Mobile phone auscultation combined with nonlinear dynamics analysis detected aortic stenosis with a test set sensitivity of 92.3% and AUC of 0.872 compared to echocardiogram diagnosis.
Observational (n=248)
Open label
No
Does mobile phone auscultation analyzed via nonlinear dynamics accurately detect aortic stenosis in adults ≥50 years old?
Auscultation recordings collected via unmodified mobile phones and analyzed with nonlinear dynamics software demonstrated feasibility and high accuracy for detecting isolated aortic stenosis.

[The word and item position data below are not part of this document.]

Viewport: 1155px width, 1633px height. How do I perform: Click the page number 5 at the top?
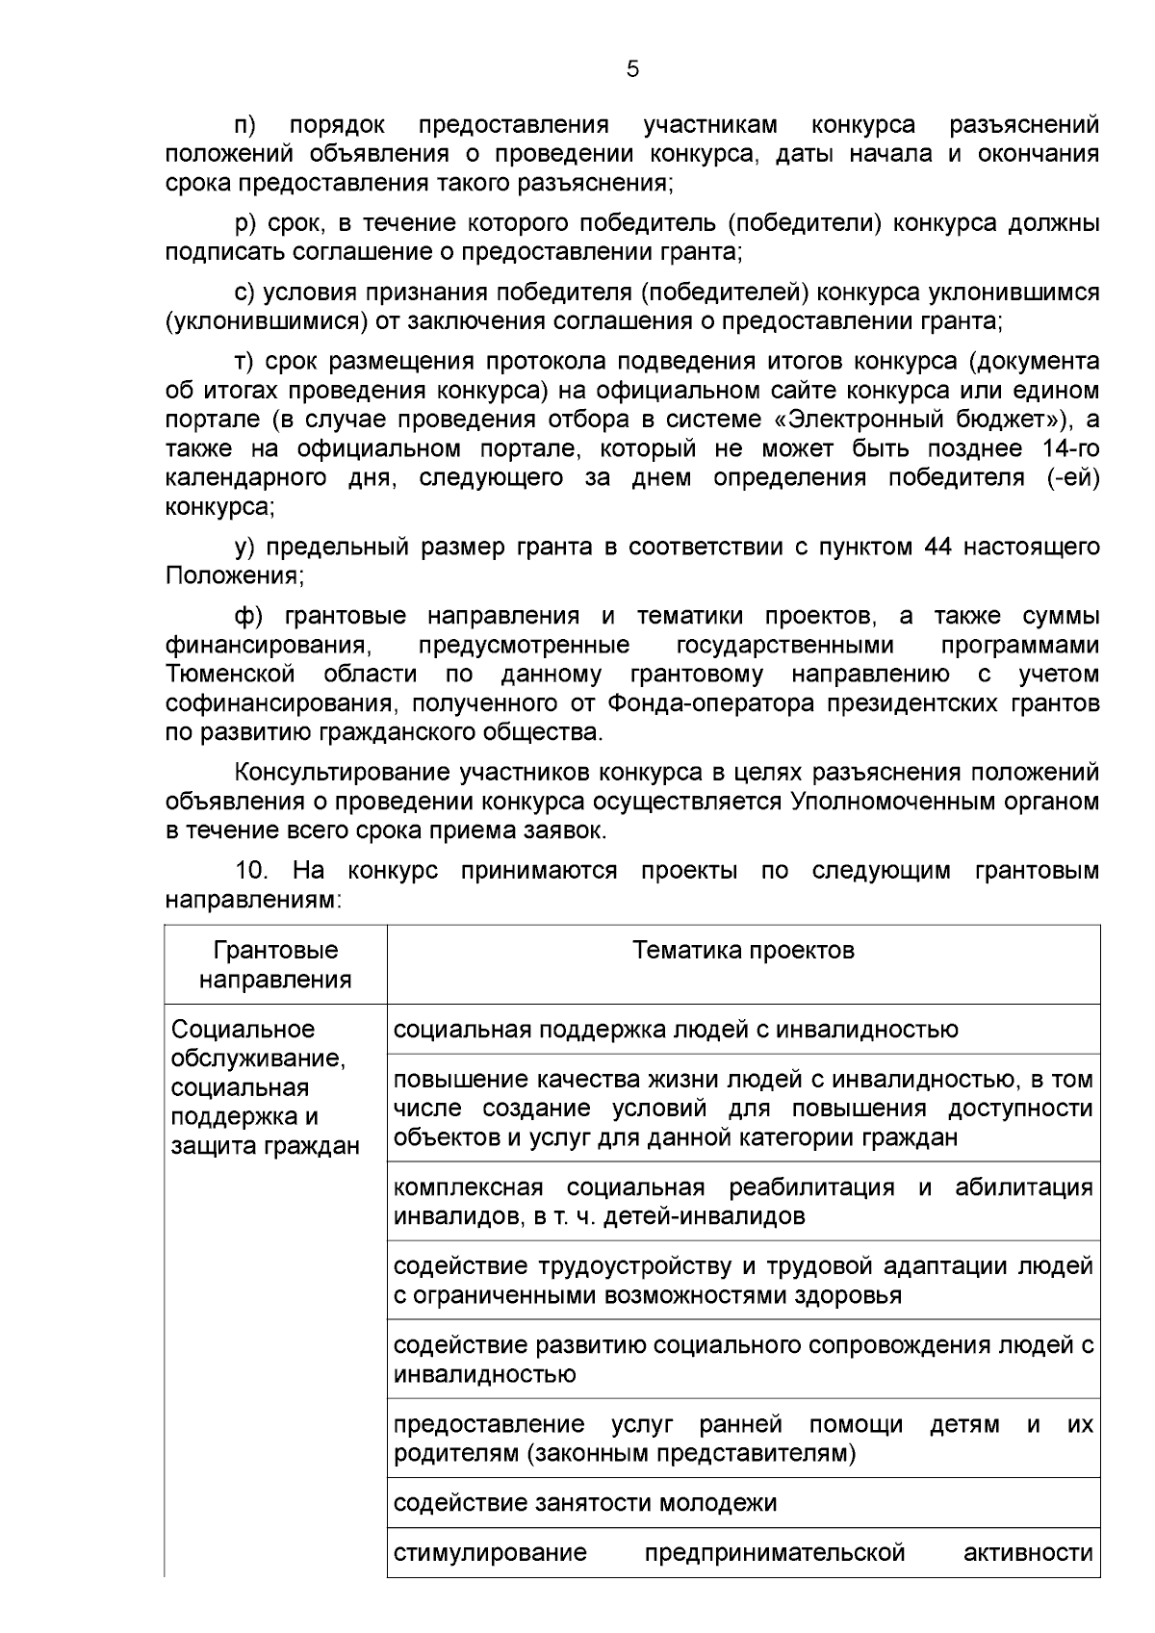632,69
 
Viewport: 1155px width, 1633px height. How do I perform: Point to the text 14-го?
1070,448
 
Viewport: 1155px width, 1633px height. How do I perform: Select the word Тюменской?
230,674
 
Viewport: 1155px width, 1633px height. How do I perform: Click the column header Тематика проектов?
743,951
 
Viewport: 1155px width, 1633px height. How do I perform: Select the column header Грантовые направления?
275,965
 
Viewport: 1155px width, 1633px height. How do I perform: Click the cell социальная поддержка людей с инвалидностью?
676,1030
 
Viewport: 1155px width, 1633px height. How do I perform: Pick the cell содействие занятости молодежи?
585,1503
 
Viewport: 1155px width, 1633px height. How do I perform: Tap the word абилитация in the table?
1023,1186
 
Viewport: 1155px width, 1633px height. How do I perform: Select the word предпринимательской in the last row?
775,1553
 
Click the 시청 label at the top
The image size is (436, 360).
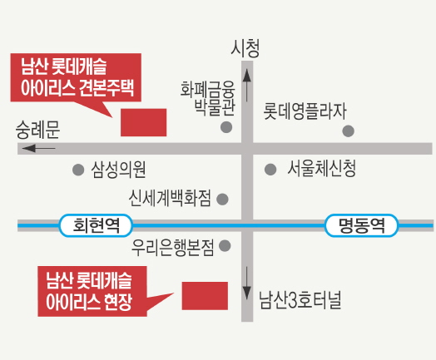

Effect estimate: AUC 0.872
Background The prevalence of valvular heart disease is increasing. Early detection remains poor as screening relies on front line detection of audible or symptomatic disease and confirmation requires specialized echocardiography. Methods We conducted a single center, observational pilot study. Eligible subjects were stratified into groups based on echocardiographic findings. In addition to chart extraction of demographics, medical history, and echocardiographic parameters, each subject underwent three auscultation recordings that were analyzed via computational nonlinear dynamics to extract features and construct predictors without fitting or weighting. Predictors were used to create logistic regression binary classification models. Training and test set performance was reported for each model with a focus on area-under-the-curve and sensitivity as the primary benchmarks. Results We analyzed the recordings of 248 subjects, median age 73 years, 43.6% female, 99% White. All recordings were chaotic and of low dimensionality. Personnel and subject collected recordings had a normalized mutual information entropy of 1.0, indicating they shared the same information and could be interchangeable for model development. Three models for aortic stenosis met predetermined metrics, with the best performing model reporting an AUC of 0.872 and a sensitivity of 0.923. Mitral regurgitation models were explored but limited by sample size. Conclusions This study established the feasibility of two innovative approaches, by combining the sound recordings collected from unmodified mobile phones with analysis via nonlinear dynamics software. This work has the potential to improve valvular heart disease detection by overcoming barriers that remain for current standards of care and emerging artificial intelligence solutions.
Close et al. (Wed,) conducted a observational in Adults ≥50 years old with isolated, unrepaired aortic stenosis of any severity (mild, moderate, or severe) or isolated, unrepaired mitral regurgitation (moderate or severe) or other structural heart disease or healthy controls (n=248). Mobile phone auscultation with unmodified microphones analyzed by nonlinear dynamics software vs. No mobile phone auscultation (echocardiogram gold standard) was evaluated on Binary diagnosis of aortic stenosis as determined by cardiologist based on echocardiogram (AUC 0.872). Mobile phone auscultation combined with nonlinear dynamics analysis detected aortic stenosis with a test set sensitivity of 92.3% and AUC of 0.872 compared to echocardiogram diagnosis.